When Token is about to do something that no rule yet allows, it pauses and posts an approval card to an approver. The card shows exactly what Token wants to do, the real action and its details, not a summary written by the AI. So Token cannot dress up what it is actually about to do.
The card always shows the parts that matter for the decision: who a message would go to, what it says, the link being opened, and which account would act. Those consent details can never be hidden.
The approval arrives as a card with buttons. The bar is amber while pending, turns green when approved, and red when declined.
Send email To: someone@yourcompany.com, guest@external.com (external) Account: you@yourcompany.com [ Approve once ] [ Always allow ] [ Decline ]

The buttons

ButtonWhat it does
Approve onceAllow this one action. Nothing is remembered.
Always allowAllow it and remember, so this kind of action is approved automatically next time.
DeclineBlock this one action.
The middle button adapts to the situation. When the action would reach another channel or an outside domain, it names the scope so the approver knows exactly what they are signing off, for example Always for #marketing or Always for example.com.
A remembered rule is tied to the specific account that was approved.
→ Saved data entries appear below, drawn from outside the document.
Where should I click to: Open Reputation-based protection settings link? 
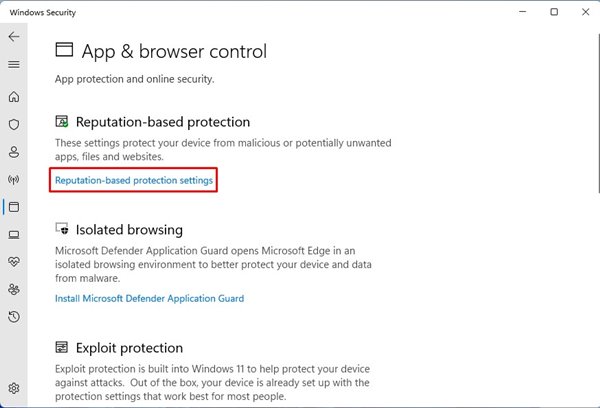click(x=134, y=180)
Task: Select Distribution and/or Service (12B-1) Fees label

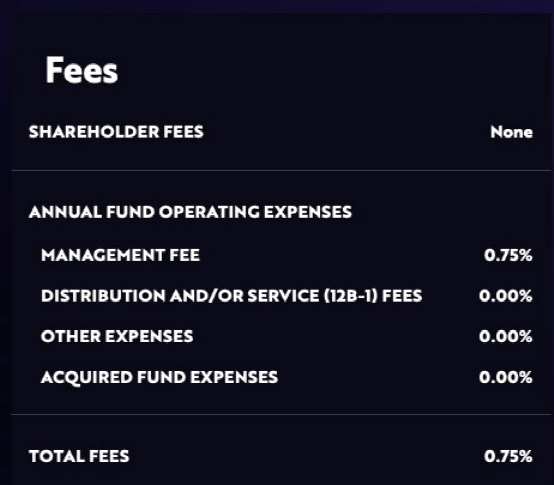Action: 232,296
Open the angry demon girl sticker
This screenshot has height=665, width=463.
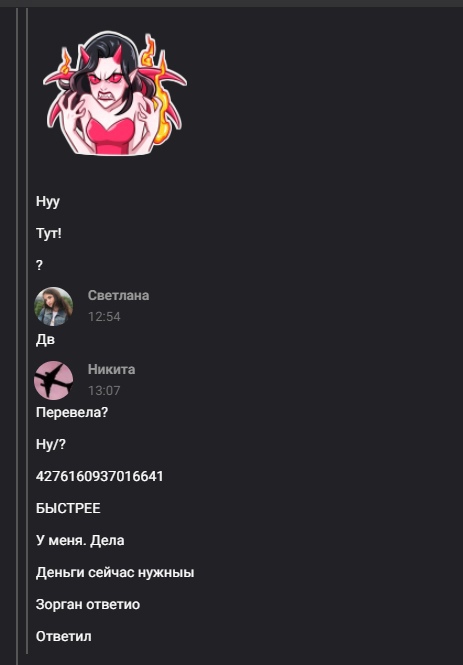pyautogui.click(x=115, y=93)
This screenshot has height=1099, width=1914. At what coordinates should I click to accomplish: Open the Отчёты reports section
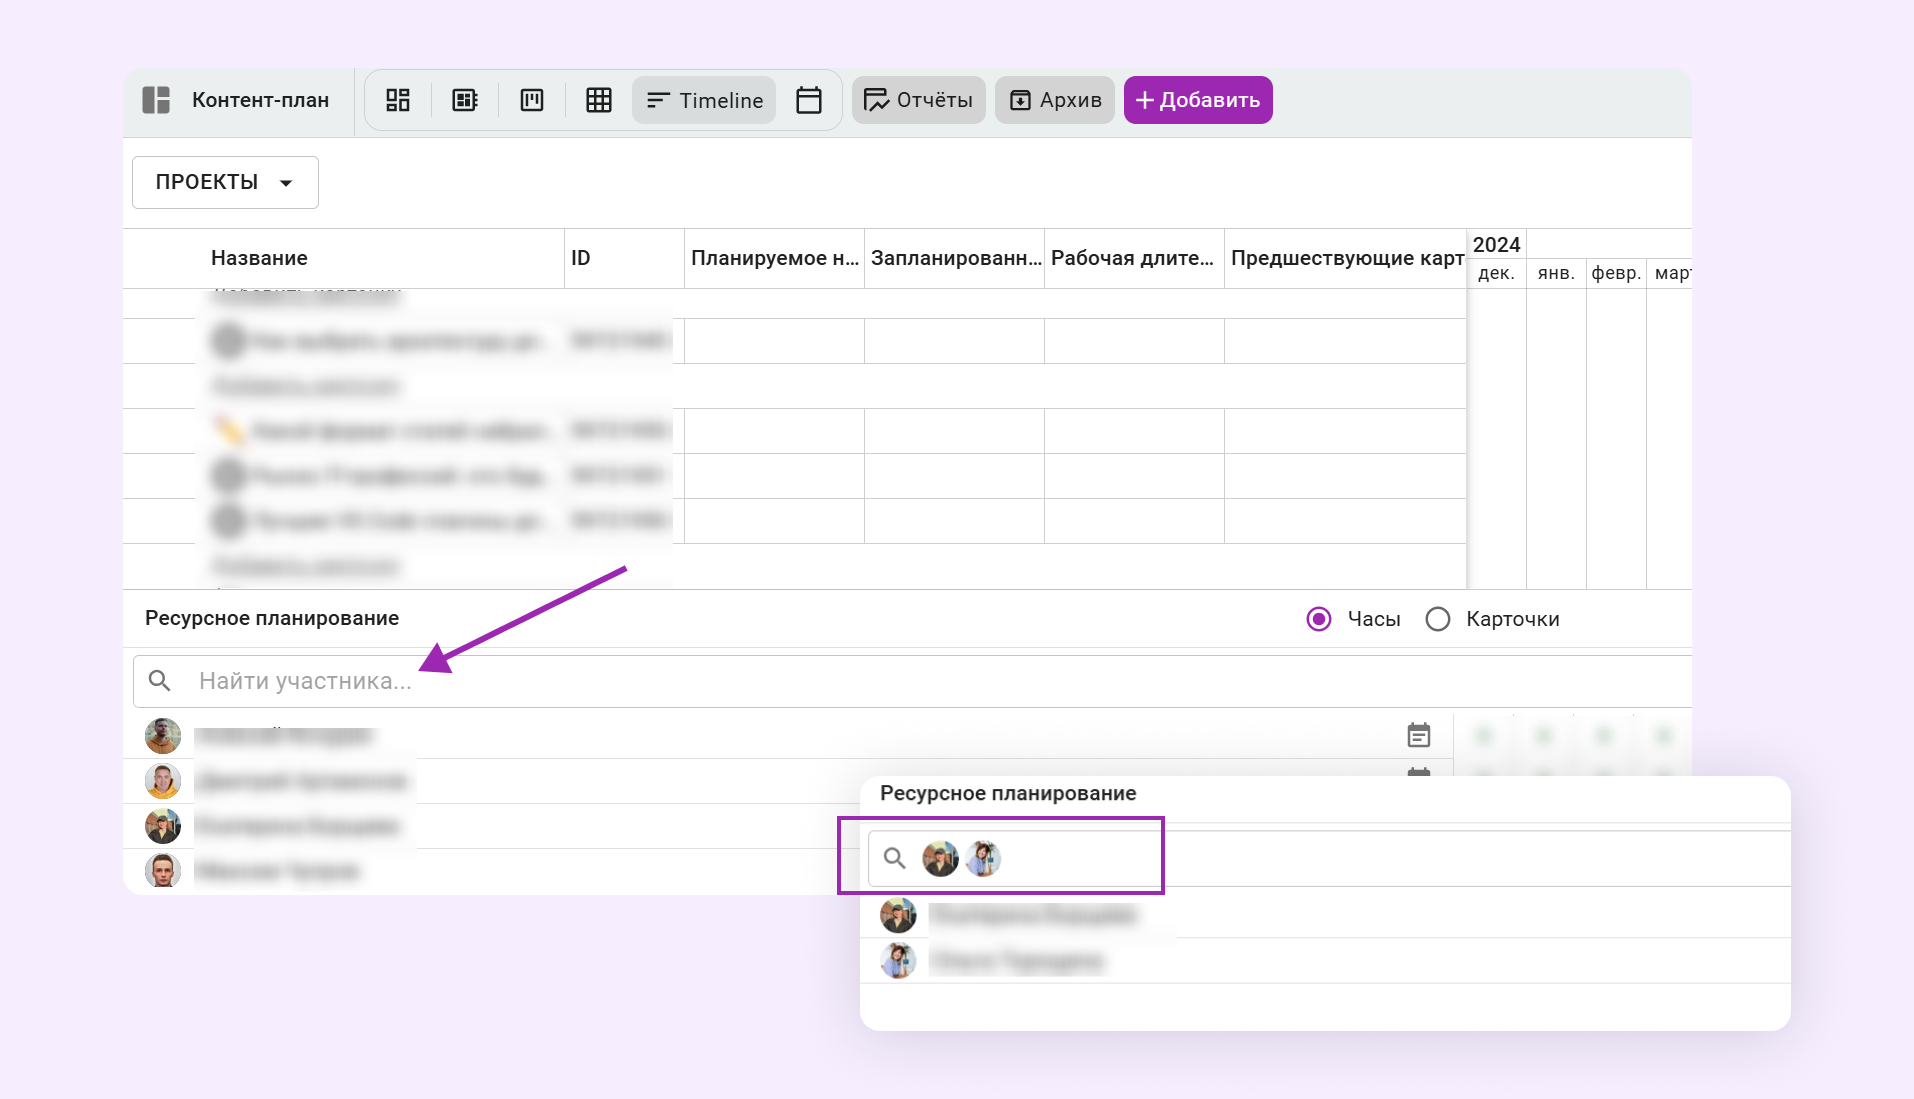[x=919, y=100]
If Token later tries the same action with a different account, it asks again.
For destructive actions, like deleting something, the Always allow option does not appear at all, so the approver only gets Approve once or Decline and the choice stays deliberate every time. For actions that send data outside the team, Always is offered more cautiously, scoped to just that channel or that one website, and sometimes not at all.

It gets quieter over time

1

The first days are the noisiest

More things are unfamiliar, so more actions need a look.
2

Approvers tap Always allow on the safe ones

Each one saves a rule, and that kind of action stops interrupting people.
3

Routine work flows on its own

After normal use settles in, most actions are approved automatically and Token rarely needs to ask.
Approvers can review and remove these rules at any time with /token-rules.

Who can approve

Who can approve depends on whose account is involved. When the action uses an account that someone on the team connected, only that person, the account’s owner, can approve it, not even an admin. When it uses a shared team account, an admin approves. If someone who is not allowed to approve a given card taps a button, nothing happens.